Western accusations against Russia concerning its reported involvement in attacking a school in the Syrian province of Idlib are fabricated and based on a hoax story, Russian Foreign Minister Sergey Lavrov has said.
“Currently a story is being spun concerning the October 27 attack on Idlib school, which is directed primarily against Russia and Syria. We are accused of being the ones who carried out strikes against this school,” the foreign minister said during a joint press conference with his Syrian and Iranian counterparts.
“In response to these fabrications, Russia’s Defense Ministry has released factual information that refutes these statements and shows the falsity of this hoax,” Lavrov stated.
On Thursday, Russian Defense Ministry released photos made by an UAV dispatched to the area of the alleged airstrike that showed “no signs of damage to the roof of the school, or craters from airstrikes around it.”
The ministry also said that a video published by opposition groups on the ground and circulated by a range of Western media outlets “appears to consist of more than 10 different shots, filmed at different times of the day and in different resolutions, that were edited into a single clip.”
The findings of the Russian drone could easily be verified by the American side, as during its photo mission a US MQ-1B Predator UAV was in the same area, according to Moscow.
So far, all available evidence suggests that it was not an aerial attack, a former Pentagon official Michael Maloof told RT. Allegations of an attack, which is said to have claimed the lives of 22 children and six teachers, were first made on Wednesday by the controversial two-man Syrian Observatory for Human Rights based in London, and the Civil Defense Network, also known as the White Helmets.
Following the initial reports, the US and France immediately accused Russia and Syria of conducting the strike on school, despite the lack of independent verification.
“It's either the Syrians – the regime of Assad – or the Russians,” French Foreign Minister Jean-Marc Ayrault told the media in Paris at that time.
“We know it was one of the two,” White House spokesman Josh Earnest said during a press briefing in Washington the next day.
The UN Secretary-General Ban Ki-moon and UNICEF, the UN children’s body, both issued statements condemning the reported attack and urging investigation into the incident. Moscow also urged an open and independent probe.
The behavior of Western, and in particular French, leaders is “hypocritical,” Marie-Christine Arnautu, a French Member of the European Parliament and National Front’s vice-president for social affairs, told RT, adding that “everyone says we should combat Syrian threat of Islamism but behavior on the ground is ambiguous as it fights again Assad – and not against Islamism.”
The true goal of the West is apparently “is to defeat Bashar Assad,” which according to Arnautu is “a priority and their only aim, instead of fighting Islamism and resolving humanitarian crisis, which is absolutely urgent in Syria.”
Meanwhile, director of the Crisis Research Institute Mark Almond has raised questions concerning the West’s inability to substantiate its claims with any proof.

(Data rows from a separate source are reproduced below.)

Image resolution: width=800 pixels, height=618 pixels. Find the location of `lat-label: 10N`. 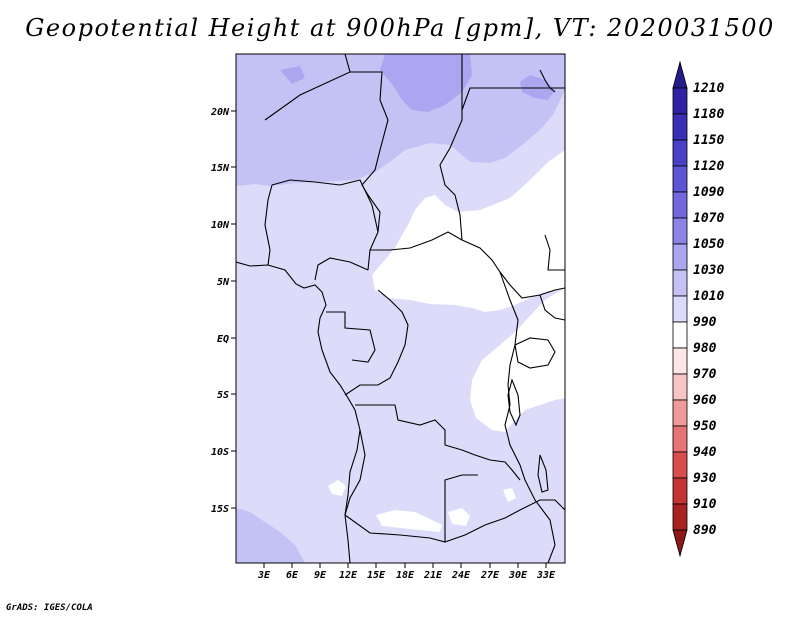

lat-label: 10N is located at coordinates (220, 226).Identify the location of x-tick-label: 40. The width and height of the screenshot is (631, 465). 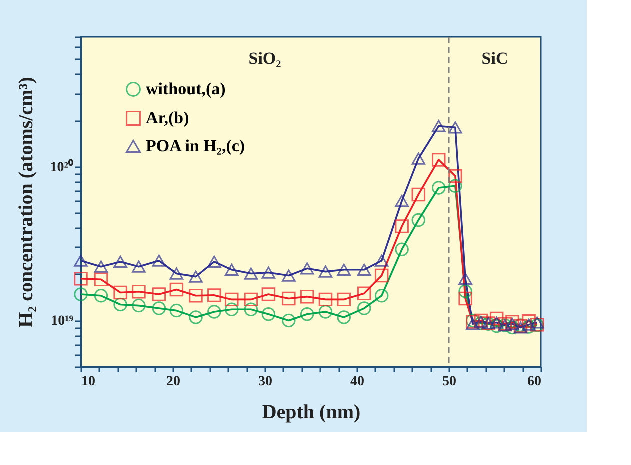
(357, 382).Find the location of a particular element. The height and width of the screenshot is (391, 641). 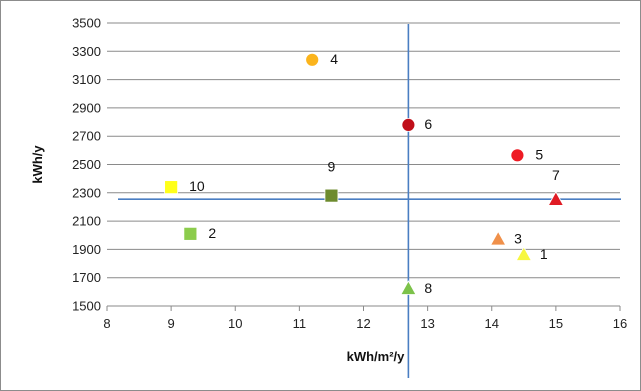

y-axis-title: kWh/y is located at coordinates (38, 164).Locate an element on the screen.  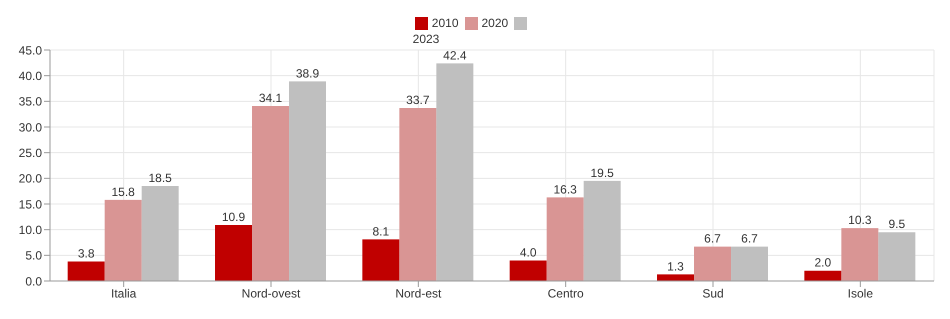
x-tick-label: Nord-ovest is located at coordinates (272, 294).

“Both Russia and the US have sophisticated satellites and other forms of reconnaissance. We have seen … that Russians can produce pictures of how things are going in Iraq, so the US ought to be able to produce evidence for this various instances that have become scandalous in the western media in the recent three or four weeks,” Almond told RT.
There is no evidence suggesting it was either Russia or Syrian government forces that carried out the strike, Almond said, adding that it “is not completely impossible that the rebels… may be callous enough to shoot into their own territory to set Russia and Syrian government up.”